His biggest legacy may have been his influence on the punk movement
Captain Beefheart, aka Don Van Vliet, died Friday. He was 69. His influence stretched from the Grateful Dead to the Sex Pistols and beyond.
Don Van Vliet, better-known as Captain Beefheart, one of the most influential American musicians of the 1960s and 1970s and avant garde frontman of the Magic Band, has died in California, aged 69. A representative of the Michael Werner Gallery, in New York, which hosted several of his art exhibitions, confirmed his death from complications from multiple sclerosis in a statement yesterday.
With a mixture of Chicago blues, jazz, rock and his own experimental music his reach and influence stretched from the Grateful Dead and Jefferson Airplane in America to Jethro Tull, Hawkwind and Roxy Music in the UK. His biggest legacy may have been his influence on the punk movement, cited by several key figures as an influence, including Johnny Rotten.

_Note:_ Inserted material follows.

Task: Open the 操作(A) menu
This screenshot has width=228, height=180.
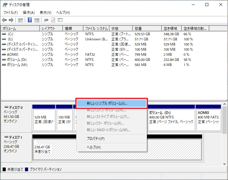Action: point(29,13)
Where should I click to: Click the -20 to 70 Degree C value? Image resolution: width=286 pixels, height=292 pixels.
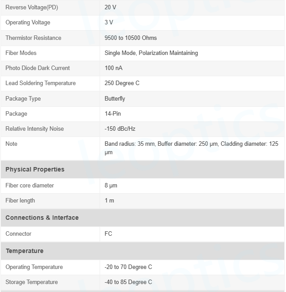[x=128, y=267]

Beefheart was a close friend of the late Frank Zappa, who played in the same group with him as teenagers and although they had a love-hate relationship they would play together later in life. Zappa often supported him – sometimes financially – at various key points in his life, and gave him a recording contract when other labels would not touch him.

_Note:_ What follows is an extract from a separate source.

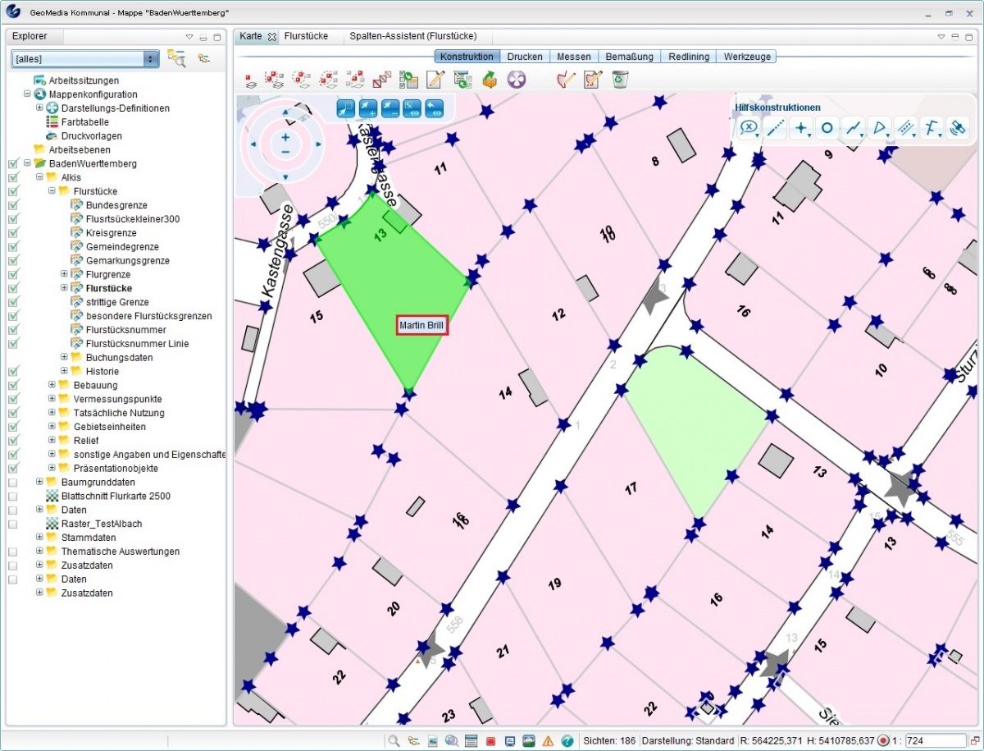Collapse the Flurstücke folder in Alkis
984x751 pixels.
(x=52, y=191)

As children they would listen to old rhythm and blues records, dreaming of projects that mostly came to nothing. One was to make a film called Captain Beefheart meets the Grunt People, which never happened but introduced the name by which he would later become known.
Born Don Glen Vliet, he later changed his name to Don Van Vliet, before changing it on the suggestion of Zappa to the stage name Captain Beefheart.

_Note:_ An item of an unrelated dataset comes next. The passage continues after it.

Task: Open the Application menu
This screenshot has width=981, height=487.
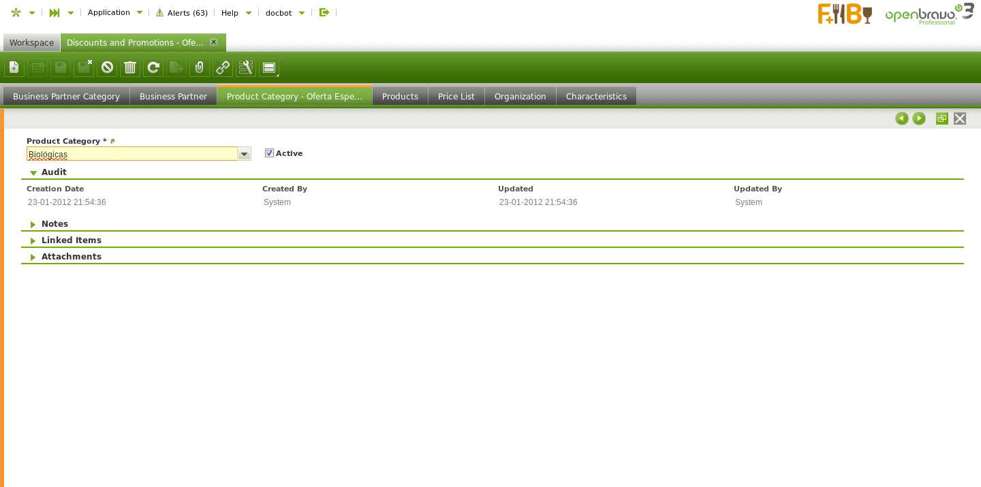Action: 114,12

Singing and writing songs and playing harmonica and saxophone, he was backed by the Magic Band, a succession of musicians with as unlikely names as his own – Winged Eel Fingerling, Zoot Horn Rollo, the Mascara Snake and Rockette Morton – with whom he played between 1965 and 1982. They completed a dozen albums, of which the best-remembered is 1969’s Trout Mask Replica, placed at number 58 on Rolling Stone’s list of the 500 Greatest Albums of All Time.